Ghosh, whose business ventures included computer and computer components manufacturing and automobile business, is said to have taken a huge loan from the Saradha group, but did not return the money.
Ghosh was earlier arrested June 24 by the Enforcement Directorate, which is also probing the scandal. He got conditional bail two days back as the agency was yet to submit a chargesheet.
He was nabbed by the Enforcement Directorate under the Prevention of Money Laundering Act.
Guwahati-based businessman Bajaj, who too faced CBI grilling, said the government should have arrested the chit FUND masterminds four-five years back.

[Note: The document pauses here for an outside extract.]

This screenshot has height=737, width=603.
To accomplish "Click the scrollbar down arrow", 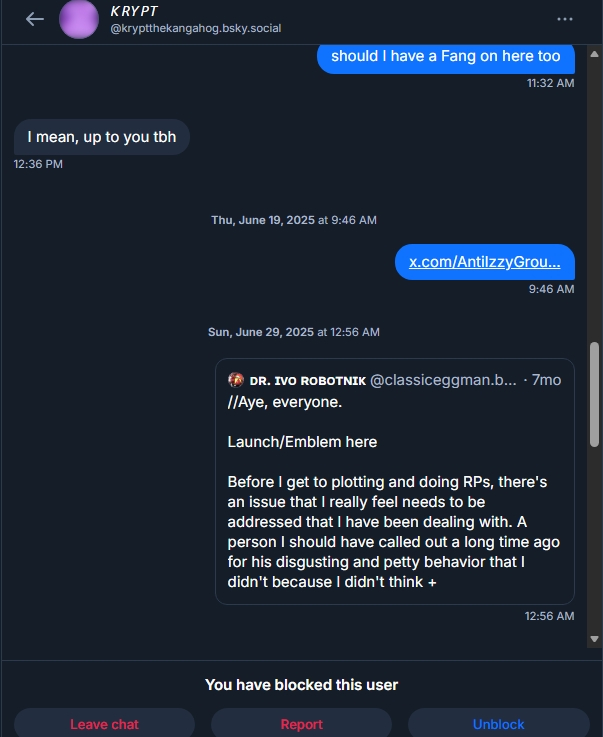I will point(595,638).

Scam kingpin and Saradha promoter Sudipta Sen in his tell-all letter to the CBI April last year alleged that former union minister Matang Sinh had taken Rs.28 crore from him promising to hand over 50 percent of the shares in Bengali television channel NE Bangla.
However, Sen claimed he neither got the shares nor was the money returned.
But speaking to the media outside the CBI headquarters, Bajaj said the cheque has been handed over to the Bidhan Nagar police Commissionerate, which earlier probed the scam.
Meanwhile, another Kolkata businessman, Sandhir Agarwal – arrested for his alleged complicity in the scam – was sent to CBI custody till Sep 1.
Agarwal, accused by Sen of extorting money from him, was arrested Saturday by the CBI following several hours of grilling.
Sen had alleged that Ghosh forced him to buy his automobile company with “huge liabilities”.
The letter also accused East Bengal official Debabrata Sarkar and his accomplices including Agarwal, of extorting over Rs.40 crore from him, to cover up a probe then being conducted by market regulator SEBI.
Sarkar is also under arrest.
The Saradha scam came to light in April 2013 after the group downed shutters without repaying lakhs of investors, who had parked their hard earned money in the group companies, lured by the promise of astronomically high returns.